Hackers Continue to Abuse Easily Preventable Vulnerability to Cause Massive Damage
What will it take to rid the world of SQL injection vulnerabilities, which remain too easily exploitable by attackers for ransacking databases and worse?
“Vulnerabilities like SQLi have been considered by others an ‘unforgivable’ vulnerability since at least 2007,” according to a new “Secure by Design” alert issued by the U.S. Cybersecurity and Infrastructure Security Agency and the FBI.
Things haven’t gotten any better in the intervening 17 years. The Open Worldwide Application Security Project regularly places SQL injection at or near the top of its list of top 10 vulnerabilities. MITRE classifies the flaw as one of the most dangerous and stubborn to afflict codebases.
Enter the alert from U.S. government cybersecurity officials calling on senior executives across corporate America to launch an SQL injection vulnerability extinction program. This involves implementing processes designed to constantly review code bases for signs of such flaws and to eradicate them via secure by design development practices.
For the uninitiated, SQL injection – malicious insertion – vulnerabilities risk causing a “high-impact severity” because they “allow attackers to spoof identity, tamper with existing data, cause repudiation issues such as voiding transactions or changing balances, allow the complete disclosure of all data on the system, destroy the data or make it otherwise unavailable, and become administrators of the database server,” OWASP said.
They’re bad news and always have been. “The severity of SQL injection attacks is limited by the attacker’s skill and imagination, and to a lesser extent, defense in depth countermeasures, such as low privilege connections to the database server,” OWASP said.
Effective techniques for blocking SQL injection attacks have been on hand for two decades, including “prepared statements, which are also known as parameterized queries and have been a feature of MySQL since 2004.
CISA and the FBI strongly recommend that senior executives mandate and enforce the use of prepared statements as “a standard practice in software development.”
This secure by design approach separates user input from database commands and prevents user input from being treated as executable code. OWASP says that as defenses go, it’s the single most effective way to combat SQL injection – provided it’s done server-side rather than client-side.
“If database queries use this coding style, the database will always distinguish between code and data, regardless of what user input is supplied,” according to a cheat sheet from OWASP. “Also, prepared statements ensure that an attacker is not able to change the intent of a query, even if SQL commands are inserted by an attacker.”
The U.S. government’s call to action comes as SQL injection attacks continue to cause untold amounts of damage.

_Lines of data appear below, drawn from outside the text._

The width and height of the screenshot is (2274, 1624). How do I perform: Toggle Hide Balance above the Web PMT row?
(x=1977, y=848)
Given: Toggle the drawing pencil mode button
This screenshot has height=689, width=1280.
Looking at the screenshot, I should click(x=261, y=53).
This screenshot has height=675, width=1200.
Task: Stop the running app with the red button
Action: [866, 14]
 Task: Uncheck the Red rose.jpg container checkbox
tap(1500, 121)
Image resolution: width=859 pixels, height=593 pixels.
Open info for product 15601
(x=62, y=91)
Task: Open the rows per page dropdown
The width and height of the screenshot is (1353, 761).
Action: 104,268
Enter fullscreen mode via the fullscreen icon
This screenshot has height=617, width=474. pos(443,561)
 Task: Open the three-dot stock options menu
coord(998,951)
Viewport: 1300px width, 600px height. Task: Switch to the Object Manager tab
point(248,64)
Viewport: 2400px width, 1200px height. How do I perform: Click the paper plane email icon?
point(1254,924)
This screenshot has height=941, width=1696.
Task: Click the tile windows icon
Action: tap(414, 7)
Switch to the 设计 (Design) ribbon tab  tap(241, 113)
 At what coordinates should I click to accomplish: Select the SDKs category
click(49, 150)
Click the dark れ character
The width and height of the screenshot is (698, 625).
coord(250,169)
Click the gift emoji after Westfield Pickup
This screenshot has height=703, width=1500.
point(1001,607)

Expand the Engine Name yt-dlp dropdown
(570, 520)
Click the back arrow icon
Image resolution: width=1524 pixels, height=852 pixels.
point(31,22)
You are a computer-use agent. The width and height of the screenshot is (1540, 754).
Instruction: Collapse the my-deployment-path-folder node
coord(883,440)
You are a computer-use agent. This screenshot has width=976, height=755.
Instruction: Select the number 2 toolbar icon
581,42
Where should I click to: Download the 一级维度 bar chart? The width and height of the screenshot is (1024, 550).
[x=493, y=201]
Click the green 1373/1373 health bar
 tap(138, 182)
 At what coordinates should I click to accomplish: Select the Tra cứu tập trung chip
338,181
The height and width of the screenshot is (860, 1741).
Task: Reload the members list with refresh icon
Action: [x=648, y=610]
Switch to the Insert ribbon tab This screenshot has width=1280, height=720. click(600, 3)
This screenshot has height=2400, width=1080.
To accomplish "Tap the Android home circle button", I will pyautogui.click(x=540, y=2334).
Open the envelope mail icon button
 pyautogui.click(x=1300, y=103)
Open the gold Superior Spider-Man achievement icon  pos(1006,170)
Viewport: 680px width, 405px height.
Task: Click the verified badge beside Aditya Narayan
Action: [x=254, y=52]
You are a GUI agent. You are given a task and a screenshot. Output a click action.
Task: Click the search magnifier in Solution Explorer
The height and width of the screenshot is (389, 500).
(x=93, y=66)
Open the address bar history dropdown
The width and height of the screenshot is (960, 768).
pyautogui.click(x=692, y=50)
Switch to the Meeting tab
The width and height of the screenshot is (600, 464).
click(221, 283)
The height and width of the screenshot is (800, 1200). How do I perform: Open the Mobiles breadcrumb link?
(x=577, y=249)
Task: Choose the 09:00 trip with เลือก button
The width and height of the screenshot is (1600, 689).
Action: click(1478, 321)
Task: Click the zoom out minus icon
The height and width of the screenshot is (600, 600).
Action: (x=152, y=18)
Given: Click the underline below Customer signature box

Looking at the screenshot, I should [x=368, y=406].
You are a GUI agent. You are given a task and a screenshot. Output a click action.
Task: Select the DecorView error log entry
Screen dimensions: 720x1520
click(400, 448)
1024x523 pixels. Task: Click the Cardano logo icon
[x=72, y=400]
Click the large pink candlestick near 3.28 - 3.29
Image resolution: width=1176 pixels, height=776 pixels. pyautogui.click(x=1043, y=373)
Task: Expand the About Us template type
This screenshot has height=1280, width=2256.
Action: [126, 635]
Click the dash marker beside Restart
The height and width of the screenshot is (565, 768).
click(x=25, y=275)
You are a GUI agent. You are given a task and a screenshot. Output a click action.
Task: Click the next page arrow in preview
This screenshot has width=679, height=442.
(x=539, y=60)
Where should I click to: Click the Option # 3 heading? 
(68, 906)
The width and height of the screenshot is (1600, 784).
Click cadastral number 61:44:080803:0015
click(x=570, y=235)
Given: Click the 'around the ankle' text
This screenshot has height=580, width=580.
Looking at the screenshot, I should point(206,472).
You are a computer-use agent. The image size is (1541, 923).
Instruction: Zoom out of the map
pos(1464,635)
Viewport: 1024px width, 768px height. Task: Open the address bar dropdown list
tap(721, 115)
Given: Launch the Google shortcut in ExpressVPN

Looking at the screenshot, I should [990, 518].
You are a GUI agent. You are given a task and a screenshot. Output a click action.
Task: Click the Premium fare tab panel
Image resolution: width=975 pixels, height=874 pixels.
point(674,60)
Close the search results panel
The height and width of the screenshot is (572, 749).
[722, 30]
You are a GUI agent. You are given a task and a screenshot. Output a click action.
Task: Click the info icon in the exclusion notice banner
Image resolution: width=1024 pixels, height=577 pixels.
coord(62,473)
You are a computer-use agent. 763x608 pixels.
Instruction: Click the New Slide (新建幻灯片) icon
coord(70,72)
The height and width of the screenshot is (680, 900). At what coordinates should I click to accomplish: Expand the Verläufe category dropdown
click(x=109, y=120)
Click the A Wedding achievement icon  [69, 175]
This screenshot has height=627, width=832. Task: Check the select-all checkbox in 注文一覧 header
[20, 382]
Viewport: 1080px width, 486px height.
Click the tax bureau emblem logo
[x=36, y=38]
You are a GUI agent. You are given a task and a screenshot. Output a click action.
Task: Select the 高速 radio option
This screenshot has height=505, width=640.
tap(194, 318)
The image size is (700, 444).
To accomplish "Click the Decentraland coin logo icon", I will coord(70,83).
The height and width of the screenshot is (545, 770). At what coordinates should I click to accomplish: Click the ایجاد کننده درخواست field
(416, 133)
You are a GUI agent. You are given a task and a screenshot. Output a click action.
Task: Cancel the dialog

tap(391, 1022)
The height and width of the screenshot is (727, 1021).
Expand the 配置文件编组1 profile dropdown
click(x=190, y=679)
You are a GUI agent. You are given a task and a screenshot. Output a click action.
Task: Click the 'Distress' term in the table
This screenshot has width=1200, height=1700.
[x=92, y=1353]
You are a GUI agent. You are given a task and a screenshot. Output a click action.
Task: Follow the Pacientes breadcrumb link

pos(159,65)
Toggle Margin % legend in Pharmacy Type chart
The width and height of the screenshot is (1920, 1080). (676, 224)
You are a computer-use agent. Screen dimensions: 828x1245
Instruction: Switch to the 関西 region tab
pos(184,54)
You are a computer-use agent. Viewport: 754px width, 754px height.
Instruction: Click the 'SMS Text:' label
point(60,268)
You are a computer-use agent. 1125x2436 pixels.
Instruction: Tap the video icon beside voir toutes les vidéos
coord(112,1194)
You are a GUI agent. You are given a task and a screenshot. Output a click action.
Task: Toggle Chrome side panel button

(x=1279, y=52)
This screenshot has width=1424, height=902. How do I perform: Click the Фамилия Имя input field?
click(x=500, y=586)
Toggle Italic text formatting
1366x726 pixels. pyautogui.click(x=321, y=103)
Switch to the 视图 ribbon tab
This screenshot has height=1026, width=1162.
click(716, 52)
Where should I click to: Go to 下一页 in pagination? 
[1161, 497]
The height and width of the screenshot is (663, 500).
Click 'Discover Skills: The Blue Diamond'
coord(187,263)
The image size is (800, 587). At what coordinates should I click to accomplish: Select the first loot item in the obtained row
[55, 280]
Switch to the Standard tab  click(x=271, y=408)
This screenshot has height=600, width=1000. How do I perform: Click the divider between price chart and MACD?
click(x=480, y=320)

Take just one SQL injection attack of late: the zero-day vulnerability in MOVEit secure file transfer software exploited en masse by the Clop ransomware group last May. More than 2,770 organizations and personal details for 95 million individuals have been directly or indirectly affected by the campaign, according to cybersecurity firm Emsisoft’s latest count.
Clop’s campaign represented only a very small fraction of the SQL injection attacks logged last year. Security experts continue to track numerous nation-state hacking teams, ransomware operations and other cybercrime groups that regularly seek to identify and exploit SQL injection flaws.
One challenge is that defense in depth against SQL injection attacks involves more than securing databases. “In modern computing, SQL injection typically occurs over the internet by sending malicious SQL queries to an API endpoint provided by a website or service,” Cloudflare said.
Another challenge is that attackers can tap a variety of automated tools to facilitate such attacks. These tools “allow a malicious actor to automatically search through a website looking for forms, and then attempt to input various SQL queries that may generate a response that the website’s software developers did not intend in order to exploit the database,” Cloudflare said. “A single vulnerable field on any form or API endpoint across a website that has access to a database may be sufficient to expose a vulnerability.”
Of course, there’s nothing to stop development groups and red teams from using such tools internally, to search and destroy these flaw before attackers. That remains a major impetus for secure by design practices: Don’t make life easy for attackers.
As the continuing prevalence of SQL injection vulnerabilities demonstrates, we still have a long way to go.